Father Greeley was a combative polymath, often at odds with his Church’s hierarchy. A quarter of a century ago he denounced pedophile priests and later gave a million dollars from his book earnings to an organization for their victims.
Twenty years ago, we shared an airplane ride. He had been a guest speaker at the Magazine Publishers Association in Bermuda and somehow contrived to have my coach ticket upgraded so I could sit next to him in First Class. We spent the two hours parsing a new movie, Ingmar Bergman’s autobiographical masterwork “Fanny and Alexander,” the shaping of an artist’s sensibility by his widowed mother’s remarriage to a tyrannical Lutheran bishop.
On our plane trip, we traded reactions to Bergman’s brilliant imagery including his boyhood refuge in the home of his grandmother’s Jewish lover and a wistful speech by his uncle about “the little world” of theater that their family inhabited:
“Therefore let us be happy while we are happy. Let us be kind, generous, affectionate and good. It is necessary and not at all shameful to take pleasure in the little world.”

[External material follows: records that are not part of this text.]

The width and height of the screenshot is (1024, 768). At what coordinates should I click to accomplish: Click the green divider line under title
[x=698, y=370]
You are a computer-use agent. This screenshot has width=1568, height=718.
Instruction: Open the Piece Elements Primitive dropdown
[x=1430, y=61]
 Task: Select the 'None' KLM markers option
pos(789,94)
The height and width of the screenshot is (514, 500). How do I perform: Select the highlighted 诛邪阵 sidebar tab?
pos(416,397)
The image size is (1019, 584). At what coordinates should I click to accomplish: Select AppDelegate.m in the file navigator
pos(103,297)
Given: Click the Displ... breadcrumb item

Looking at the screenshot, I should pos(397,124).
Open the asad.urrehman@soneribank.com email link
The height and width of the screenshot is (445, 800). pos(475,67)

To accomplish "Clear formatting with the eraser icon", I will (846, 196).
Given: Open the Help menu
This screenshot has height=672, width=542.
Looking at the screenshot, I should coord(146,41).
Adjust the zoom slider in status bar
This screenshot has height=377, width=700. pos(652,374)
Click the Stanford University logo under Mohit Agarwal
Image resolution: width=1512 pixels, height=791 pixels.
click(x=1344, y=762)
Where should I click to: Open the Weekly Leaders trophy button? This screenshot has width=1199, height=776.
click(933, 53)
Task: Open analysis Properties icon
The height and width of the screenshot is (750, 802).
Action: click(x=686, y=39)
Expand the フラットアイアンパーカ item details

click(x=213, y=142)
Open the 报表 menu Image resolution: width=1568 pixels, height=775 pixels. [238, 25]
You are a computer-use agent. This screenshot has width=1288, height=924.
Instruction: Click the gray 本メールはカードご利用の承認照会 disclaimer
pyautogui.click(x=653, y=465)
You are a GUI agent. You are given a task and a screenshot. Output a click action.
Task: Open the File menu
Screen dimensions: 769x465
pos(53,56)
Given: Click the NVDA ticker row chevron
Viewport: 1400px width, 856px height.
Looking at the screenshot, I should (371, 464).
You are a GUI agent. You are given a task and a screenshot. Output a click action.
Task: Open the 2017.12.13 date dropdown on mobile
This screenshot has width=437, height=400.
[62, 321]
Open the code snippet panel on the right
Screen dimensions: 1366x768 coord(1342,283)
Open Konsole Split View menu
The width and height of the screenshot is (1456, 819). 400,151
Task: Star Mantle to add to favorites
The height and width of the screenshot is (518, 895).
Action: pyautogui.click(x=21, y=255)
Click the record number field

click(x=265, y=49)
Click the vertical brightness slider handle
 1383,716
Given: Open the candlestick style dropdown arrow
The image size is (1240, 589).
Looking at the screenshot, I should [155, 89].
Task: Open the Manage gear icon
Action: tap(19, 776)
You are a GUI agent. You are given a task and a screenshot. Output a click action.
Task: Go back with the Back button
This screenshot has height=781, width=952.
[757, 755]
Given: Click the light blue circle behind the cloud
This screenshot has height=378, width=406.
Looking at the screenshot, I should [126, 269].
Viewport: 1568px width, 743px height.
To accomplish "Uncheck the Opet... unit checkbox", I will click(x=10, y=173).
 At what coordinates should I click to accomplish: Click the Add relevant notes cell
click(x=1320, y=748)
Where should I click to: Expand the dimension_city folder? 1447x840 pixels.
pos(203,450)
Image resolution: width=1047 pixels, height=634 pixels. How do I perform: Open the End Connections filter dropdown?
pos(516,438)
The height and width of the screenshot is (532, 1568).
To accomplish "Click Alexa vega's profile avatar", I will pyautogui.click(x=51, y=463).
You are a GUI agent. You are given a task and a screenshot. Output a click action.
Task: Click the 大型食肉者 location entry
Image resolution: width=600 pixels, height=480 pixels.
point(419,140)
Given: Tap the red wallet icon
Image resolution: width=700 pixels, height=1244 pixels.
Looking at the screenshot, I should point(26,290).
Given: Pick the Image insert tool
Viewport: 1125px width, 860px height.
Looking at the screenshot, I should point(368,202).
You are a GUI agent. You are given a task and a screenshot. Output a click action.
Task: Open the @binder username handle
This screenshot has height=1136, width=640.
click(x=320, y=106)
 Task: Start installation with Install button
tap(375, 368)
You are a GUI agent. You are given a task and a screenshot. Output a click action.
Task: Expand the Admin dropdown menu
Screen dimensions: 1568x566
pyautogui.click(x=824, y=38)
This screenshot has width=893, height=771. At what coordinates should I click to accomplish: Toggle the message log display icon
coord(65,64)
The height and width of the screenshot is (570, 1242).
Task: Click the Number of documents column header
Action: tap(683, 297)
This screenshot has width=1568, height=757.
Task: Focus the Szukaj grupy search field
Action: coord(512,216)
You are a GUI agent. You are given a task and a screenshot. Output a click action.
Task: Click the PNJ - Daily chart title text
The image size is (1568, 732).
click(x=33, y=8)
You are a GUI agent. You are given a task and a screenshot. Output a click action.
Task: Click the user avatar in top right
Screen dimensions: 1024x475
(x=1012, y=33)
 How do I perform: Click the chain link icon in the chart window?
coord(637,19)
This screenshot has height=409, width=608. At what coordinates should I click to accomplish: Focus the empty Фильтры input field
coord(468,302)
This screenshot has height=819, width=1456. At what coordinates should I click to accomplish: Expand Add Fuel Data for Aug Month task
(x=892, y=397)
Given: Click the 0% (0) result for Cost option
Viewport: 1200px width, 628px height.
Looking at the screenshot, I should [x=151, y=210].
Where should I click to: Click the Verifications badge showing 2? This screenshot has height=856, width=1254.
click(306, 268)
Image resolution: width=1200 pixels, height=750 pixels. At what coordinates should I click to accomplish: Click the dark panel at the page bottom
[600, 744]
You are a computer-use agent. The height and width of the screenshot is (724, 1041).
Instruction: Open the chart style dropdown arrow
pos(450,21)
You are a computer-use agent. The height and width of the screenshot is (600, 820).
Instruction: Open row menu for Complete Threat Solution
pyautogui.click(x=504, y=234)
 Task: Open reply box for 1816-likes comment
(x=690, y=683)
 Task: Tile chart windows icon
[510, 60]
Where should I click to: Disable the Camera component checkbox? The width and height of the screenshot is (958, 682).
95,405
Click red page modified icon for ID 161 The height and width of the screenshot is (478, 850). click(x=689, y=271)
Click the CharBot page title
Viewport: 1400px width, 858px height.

In today’s scandal-plagued Catholic Church, Father Greeley in his prime would have been a rallying figure for dissidents. Even diminished by illness, he wrote his last book about the US in Iraq titled “A Stupid, Unjust and Criminal War.”
Back in 1983 as we landed at Kennedy, I offered to share my taxi into Manhattan with the celebrity priest. “No, no.” he said. “You must ride with me. My publisher always sends a limousine.”
Even a non-believer can be sure that wherever Andrew Greeley now is, he is still going in style.